— TEXTO EXTRAÍDO —
....

En cada biblioteca que se va construyendo con tu alma hay zonas náufragas: obras que se van degradando, creciendo o muriendo contigo.
Era yo empleado de Radio Televisión Dominicana cuando el 16 de agosto de 1978 llegó al gobierno el PRD. Tenía un puesto rarísimo ahí: de archivista. El tractor de las nuevas autoridades pasó sobre mi cabeza. En una disposición del histórico líder Hatuey Decamps, entonces director de la planta oficial, quedaba cancelado. Esa misma tarde me disparaba a la casa del grafista Fran Almánzar a llorar, como siempre, mis penas. Para mi consuelo, Fran tenía un regalo para mí, que había comprado en la Librería Lope de Vega los textos de Arthur Rimbaud, traducidos por el poeta argentino Raúl Gustavo Aguirre y publicado por Monte Ávila editores, de Caracas.

....

Registros de una fuente de datos:
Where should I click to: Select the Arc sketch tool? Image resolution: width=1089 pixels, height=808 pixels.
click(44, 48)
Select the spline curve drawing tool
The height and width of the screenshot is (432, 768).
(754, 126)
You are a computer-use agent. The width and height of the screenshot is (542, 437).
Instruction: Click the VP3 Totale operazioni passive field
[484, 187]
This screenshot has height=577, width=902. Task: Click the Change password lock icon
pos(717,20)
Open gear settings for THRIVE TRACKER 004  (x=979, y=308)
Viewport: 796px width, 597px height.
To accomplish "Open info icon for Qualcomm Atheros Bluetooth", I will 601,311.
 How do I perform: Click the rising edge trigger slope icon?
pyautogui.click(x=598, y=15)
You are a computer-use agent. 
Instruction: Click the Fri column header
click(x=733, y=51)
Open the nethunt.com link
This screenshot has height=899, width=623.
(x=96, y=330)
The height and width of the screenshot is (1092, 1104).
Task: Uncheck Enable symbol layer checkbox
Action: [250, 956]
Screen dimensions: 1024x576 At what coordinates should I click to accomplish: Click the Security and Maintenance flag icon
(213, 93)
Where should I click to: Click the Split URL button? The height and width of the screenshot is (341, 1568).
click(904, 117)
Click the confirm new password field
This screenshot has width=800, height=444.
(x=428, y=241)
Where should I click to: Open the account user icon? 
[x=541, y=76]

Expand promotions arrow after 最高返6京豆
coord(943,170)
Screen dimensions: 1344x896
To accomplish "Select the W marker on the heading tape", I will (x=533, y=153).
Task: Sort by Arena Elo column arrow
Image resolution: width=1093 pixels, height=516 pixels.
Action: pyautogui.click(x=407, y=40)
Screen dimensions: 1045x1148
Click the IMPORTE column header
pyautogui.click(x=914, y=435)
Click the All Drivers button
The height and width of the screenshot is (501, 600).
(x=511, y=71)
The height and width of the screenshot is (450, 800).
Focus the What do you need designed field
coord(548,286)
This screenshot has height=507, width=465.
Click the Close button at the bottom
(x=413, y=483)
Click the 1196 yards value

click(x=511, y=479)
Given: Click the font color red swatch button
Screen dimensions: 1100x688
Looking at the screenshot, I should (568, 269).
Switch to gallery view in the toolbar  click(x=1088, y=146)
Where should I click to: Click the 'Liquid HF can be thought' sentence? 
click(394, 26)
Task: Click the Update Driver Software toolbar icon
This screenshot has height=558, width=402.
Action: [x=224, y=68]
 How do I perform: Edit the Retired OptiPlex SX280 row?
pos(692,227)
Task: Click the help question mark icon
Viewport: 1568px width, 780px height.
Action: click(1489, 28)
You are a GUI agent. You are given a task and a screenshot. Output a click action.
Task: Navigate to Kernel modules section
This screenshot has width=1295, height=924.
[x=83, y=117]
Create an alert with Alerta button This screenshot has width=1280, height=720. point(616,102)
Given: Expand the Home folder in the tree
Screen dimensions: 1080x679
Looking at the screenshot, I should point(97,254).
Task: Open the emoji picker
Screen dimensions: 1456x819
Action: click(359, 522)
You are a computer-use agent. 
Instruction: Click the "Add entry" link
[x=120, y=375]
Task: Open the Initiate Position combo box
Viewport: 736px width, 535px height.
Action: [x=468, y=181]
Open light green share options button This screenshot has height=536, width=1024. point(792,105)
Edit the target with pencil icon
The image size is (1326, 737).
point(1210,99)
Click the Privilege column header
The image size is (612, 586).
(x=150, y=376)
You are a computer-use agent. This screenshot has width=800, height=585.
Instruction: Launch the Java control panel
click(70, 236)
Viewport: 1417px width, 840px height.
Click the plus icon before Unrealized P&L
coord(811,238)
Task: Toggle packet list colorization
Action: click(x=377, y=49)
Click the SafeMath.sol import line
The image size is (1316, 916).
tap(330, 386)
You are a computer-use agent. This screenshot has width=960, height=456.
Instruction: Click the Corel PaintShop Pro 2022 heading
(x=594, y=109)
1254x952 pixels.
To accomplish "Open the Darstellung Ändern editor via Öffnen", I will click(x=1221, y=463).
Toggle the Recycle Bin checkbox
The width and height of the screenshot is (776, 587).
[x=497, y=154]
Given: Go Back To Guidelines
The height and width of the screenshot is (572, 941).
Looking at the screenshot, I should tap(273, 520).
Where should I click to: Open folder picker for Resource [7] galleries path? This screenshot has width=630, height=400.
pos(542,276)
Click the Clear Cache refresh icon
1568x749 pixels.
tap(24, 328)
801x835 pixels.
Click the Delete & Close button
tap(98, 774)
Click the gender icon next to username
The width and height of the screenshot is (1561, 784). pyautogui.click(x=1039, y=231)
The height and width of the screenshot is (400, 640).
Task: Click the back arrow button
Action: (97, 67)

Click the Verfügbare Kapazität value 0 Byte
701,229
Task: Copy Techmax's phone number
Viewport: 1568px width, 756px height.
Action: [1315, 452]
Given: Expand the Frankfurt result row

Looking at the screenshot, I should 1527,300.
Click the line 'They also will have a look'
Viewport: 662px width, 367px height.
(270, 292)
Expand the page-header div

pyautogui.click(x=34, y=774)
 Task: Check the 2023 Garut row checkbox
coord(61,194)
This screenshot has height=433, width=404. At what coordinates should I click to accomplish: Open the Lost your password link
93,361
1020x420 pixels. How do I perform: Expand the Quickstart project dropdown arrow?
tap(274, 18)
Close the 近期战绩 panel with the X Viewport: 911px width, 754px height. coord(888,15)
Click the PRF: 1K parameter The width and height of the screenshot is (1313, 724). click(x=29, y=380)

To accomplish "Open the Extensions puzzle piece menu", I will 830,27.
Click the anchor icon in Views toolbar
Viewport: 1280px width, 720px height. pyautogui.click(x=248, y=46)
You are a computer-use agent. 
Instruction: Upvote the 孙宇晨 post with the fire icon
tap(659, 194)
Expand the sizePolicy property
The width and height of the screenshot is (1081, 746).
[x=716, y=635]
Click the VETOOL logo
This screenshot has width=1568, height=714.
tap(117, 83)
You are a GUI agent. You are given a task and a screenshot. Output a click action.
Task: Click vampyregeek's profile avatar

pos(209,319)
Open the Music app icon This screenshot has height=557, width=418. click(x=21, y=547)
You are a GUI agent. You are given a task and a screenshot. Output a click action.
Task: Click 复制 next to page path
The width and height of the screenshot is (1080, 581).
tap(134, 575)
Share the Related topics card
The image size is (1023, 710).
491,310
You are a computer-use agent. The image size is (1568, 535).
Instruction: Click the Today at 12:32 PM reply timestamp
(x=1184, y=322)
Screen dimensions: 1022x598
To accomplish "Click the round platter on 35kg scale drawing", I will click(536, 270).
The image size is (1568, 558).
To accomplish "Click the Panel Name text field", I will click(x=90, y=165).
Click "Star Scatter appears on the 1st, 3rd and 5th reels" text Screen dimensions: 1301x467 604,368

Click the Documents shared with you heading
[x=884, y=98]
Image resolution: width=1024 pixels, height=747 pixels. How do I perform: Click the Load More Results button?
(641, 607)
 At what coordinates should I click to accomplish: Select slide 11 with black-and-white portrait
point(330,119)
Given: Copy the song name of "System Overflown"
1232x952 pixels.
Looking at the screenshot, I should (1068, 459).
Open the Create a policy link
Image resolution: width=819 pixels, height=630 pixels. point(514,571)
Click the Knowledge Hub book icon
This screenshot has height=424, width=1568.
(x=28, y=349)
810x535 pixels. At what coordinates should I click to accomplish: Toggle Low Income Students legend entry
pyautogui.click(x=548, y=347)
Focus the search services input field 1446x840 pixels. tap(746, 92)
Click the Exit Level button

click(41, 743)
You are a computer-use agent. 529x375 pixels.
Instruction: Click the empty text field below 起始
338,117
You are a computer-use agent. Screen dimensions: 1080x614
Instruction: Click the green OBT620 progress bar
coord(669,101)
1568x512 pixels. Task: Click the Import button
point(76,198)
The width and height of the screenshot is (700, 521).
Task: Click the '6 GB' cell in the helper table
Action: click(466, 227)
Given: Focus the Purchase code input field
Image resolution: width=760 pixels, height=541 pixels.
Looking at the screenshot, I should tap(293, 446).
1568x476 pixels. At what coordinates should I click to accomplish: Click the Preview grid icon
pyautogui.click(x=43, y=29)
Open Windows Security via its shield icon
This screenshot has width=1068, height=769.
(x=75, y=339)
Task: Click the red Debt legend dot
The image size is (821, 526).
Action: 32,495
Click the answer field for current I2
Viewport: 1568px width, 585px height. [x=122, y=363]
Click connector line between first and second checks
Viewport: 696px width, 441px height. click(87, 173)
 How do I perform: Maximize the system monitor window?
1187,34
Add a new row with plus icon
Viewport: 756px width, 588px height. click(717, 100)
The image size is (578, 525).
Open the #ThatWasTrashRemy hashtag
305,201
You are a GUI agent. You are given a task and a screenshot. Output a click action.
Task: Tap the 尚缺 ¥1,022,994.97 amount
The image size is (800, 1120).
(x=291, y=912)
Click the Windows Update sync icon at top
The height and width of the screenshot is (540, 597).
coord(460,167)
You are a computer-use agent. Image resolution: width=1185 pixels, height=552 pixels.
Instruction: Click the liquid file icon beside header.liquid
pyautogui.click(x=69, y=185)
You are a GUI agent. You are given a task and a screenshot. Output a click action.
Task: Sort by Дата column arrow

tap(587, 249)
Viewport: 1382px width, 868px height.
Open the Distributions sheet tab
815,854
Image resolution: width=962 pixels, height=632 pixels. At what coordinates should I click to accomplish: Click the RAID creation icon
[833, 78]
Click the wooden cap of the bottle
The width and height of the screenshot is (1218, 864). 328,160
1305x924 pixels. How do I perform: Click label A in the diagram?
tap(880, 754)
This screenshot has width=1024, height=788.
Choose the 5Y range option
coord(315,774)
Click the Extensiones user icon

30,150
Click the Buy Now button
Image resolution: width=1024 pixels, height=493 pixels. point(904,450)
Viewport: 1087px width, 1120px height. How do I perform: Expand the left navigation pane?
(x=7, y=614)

....

— TAREAS —
a - Condensa en una lista breve el párrafo del texto sobre las bibliotecas que comienza con «Era yo empleado de Radio Televisión Dominicana», sin perder sus datos principales.
b - Retoma el texto sobre las bibliotecas a partir de su última oración.

— RESPUESTAS —
a -
- Trabajaba como archivista en Radio Televisión Dominicana cuando el PRD llegó al gobierno el 16 de agosto de 1978.
- Una disposición de Hatuey Decamps, entonces director de la planta oficial, me dejó cancelado.
- Esa misma tarde fui a casa del grafista Fran Almánzar a llorar mis penas.
- Fran me regaló los textos de Arthur Rimbaud. Los había comprado en la Librería Lope de Vega. Eran la traducción del poeta argentino Raúl Gustavo Aguirre, publicada por Monte Ávila Editores, de Caracas.

b -
Rimbaud fue como una alucinación. Durante semanas solo salía con el libro en el bolsillo. Tres meses después, en una de esas celebraciones críticas frente al “Día de la Raza”, el 12 de octubre, me encontré con Pedro Mir en la Arz. Meriño, y al verme con la obra comenzó a hablarme no sé cuántas maravillas sobre el poeta “vidente” hasta que le pedí que me escribiera algo. En la sección de “Las Iluminaciones” así lo hizo: “La clave del arte. Pedro Mir”.
Navegando en esas aguas de la camaradería, comencé a prestar el libro hasta que un día desapareció. En mi primer viaje a Nueva York, allá por el 2006, mi amigo Alex Guerrero me devolvió la obra. Golpeado, al parecer sacado de algún fondo de cualquier naufragio, la obra mostraba signos de haber pasado por agua y seguramente también por el sol.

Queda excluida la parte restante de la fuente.